__Assigned task__
Please reproduce exactly the line that carries "Click the blue up-arrow" and all remaining lines through the last line of the data, and write nothing else.

__Data shown__
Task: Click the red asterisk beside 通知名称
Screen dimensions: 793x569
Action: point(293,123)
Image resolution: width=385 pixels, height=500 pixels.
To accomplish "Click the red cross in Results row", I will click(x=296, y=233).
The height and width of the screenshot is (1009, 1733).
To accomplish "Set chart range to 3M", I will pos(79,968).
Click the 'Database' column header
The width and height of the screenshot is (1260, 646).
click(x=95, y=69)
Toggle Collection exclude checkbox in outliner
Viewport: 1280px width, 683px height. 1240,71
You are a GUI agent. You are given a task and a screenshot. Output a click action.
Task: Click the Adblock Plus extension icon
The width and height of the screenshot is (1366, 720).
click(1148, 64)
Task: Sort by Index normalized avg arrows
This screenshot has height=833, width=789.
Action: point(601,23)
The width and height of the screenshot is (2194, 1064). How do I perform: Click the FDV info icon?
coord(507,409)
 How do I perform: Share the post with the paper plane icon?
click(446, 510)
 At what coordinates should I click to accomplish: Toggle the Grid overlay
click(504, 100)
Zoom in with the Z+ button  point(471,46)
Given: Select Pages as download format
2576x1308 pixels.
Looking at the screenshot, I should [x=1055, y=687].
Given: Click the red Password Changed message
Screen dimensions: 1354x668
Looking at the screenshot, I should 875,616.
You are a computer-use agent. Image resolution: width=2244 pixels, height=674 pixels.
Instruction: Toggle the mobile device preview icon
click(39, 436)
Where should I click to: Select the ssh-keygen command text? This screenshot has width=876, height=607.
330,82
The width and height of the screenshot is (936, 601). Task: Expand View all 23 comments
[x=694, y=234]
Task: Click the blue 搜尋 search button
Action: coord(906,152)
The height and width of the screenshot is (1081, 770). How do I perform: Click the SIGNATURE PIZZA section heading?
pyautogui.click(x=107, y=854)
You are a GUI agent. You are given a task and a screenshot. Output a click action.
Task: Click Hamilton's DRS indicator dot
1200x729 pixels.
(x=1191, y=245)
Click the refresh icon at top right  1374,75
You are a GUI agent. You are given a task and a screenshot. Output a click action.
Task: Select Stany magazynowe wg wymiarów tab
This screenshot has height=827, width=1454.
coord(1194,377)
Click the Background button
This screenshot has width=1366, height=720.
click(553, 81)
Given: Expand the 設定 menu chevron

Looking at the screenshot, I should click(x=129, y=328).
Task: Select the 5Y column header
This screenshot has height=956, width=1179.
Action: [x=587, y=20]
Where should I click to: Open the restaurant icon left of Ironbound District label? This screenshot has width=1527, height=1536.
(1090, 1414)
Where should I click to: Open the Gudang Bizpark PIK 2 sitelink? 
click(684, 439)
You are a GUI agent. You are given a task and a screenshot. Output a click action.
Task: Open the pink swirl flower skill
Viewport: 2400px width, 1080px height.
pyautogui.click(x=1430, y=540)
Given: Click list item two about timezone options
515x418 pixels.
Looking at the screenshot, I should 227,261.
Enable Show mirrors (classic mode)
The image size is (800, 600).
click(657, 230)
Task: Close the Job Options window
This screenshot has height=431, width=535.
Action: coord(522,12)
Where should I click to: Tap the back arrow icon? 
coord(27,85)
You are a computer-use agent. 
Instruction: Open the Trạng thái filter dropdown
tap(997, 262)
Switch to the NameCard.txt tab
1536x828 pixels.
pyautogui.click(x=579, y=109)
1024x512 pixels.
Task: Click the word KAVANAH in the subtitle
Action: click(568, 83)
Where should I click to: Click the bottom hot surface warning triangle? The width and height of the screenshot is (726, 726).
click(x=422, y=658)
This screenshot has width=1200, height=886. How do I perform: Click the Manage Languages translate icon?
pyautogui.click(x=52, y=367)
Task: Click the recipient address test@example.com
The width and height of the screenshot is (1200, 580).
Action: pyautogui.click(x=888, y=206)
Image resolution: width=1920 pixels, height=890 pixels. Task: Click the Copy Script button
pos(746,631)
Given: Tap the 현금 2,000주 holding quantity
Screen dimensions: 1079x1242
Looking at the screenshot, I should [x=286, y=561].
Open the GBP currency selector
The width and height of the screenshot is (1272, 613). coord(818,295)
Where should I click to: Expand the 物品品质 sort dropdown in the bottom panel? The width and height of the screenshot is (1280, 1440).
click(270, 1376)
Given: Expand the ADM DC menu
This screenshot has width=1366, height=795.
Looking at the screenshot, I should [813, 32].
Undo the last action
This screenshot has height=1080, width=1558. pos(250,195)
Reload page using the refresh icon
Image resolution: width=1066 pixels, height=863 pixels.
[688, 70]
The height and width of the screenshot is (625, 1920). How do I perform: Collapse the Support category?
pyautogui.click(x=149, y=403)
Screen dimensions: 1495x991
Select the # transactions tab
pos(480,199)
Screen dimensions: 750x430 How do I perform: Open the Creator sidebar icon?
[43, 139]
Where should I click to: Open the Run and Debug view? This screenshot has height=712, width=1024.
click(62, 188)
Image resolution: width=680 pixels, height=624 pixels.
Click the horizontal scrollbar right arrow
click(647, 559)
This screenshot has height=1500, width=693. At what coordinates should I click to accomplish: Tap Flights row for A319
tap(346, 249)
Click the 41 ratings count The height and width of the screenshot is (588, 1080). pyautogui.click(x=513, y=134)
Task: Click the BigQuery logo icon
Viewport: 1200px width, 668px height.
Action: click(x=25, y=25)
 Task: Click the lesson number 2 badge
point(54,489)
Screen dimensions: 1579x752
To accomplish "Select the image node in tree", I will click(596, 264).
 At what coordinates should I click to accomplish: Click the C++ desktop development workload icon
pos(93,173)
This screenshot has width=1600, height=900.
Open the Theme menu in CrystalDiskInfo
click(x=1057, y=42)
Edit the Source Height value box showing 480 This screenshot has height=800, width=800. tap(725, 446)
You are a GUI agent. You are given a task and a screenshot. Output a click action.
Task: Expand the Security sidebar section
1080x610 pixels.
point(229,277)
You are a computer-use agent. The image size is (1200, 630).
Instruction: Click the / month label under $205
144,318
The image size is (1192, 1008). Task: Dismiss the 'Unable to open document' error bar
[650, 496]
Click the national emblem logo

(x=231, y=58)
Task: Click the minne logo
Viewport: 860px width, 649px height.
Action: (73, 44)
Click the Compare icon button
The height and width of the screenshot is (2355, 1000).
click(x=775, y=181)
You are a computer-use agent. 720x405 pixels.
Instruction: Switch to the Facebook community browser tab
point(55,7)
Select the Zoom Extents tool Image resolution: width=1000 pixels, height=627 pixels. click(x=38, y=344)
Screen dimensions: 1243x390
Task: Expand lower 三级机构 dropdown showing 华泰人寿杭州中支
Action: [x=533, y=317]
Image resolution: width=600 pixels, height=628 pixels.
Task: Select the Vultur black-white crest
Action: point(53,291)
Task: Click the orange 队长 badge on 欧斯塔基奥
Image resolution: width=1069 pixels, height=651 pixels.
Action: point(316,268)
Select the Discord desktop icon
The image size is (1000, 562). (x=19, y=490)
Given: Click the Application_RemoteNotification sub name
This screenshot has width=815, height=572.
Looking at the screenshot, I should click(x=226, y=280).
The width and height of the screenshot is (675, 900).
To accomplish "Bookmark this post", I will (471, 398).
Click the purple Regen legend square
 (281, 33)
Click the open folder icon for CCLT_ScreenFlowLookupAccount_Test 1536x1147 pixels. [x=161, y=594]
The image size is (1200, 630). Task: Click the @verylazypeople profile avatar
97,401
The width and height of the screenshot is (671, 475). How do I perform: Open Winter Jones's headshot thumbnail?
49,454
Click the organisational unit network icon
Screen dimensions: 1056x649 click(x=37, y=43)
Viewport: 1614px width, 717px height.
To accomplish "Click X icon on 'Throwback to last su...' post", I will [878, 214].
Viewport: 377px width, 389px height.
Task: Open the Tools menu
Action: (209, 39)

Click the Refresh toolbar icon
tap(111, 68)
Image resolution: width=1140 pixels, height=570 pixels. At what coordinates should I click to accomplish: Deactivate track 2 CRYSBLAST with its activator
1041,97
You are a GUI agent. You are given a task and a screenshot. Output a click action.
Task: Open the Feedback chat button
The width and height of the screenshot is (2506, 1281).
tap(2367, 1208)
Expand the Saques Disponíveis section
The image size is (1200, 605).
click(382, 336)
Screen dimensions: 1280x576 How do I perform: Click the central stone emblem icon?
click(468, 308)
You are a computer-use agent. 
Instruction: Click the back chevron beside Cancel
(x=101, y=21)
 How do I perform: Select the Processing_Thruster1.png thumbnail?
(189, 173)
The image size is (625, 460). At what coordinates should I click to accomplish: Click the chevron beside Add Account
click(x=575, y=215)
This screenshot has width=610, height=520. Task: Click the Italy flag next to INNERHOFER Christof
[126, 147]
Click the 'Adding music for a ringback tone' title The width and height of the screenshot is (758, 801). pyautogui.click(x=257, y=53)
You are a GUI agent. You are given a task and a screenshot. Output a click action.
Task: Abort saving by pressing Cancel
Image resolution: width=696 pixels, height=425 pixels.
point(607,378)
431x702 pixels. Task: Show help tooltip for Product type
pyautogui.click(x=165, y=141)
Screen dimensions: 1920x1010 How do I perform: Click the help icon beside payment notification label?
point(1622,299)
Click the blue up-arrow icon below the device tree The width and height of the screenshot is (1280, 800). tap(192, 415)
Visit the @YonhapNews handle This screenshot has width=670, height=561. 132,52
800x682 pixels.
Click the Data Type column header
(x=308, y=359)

__Your response__
Click the blue up-arrow icon below the device tree The width and height of the screenshot is (1280, 800). tap(192, 415)
Visit the @YonhapNews handle This screenshot has width=670, height=561. 132,52
800x682 pixels.
Click the Data Type column header
(x=308, y=359)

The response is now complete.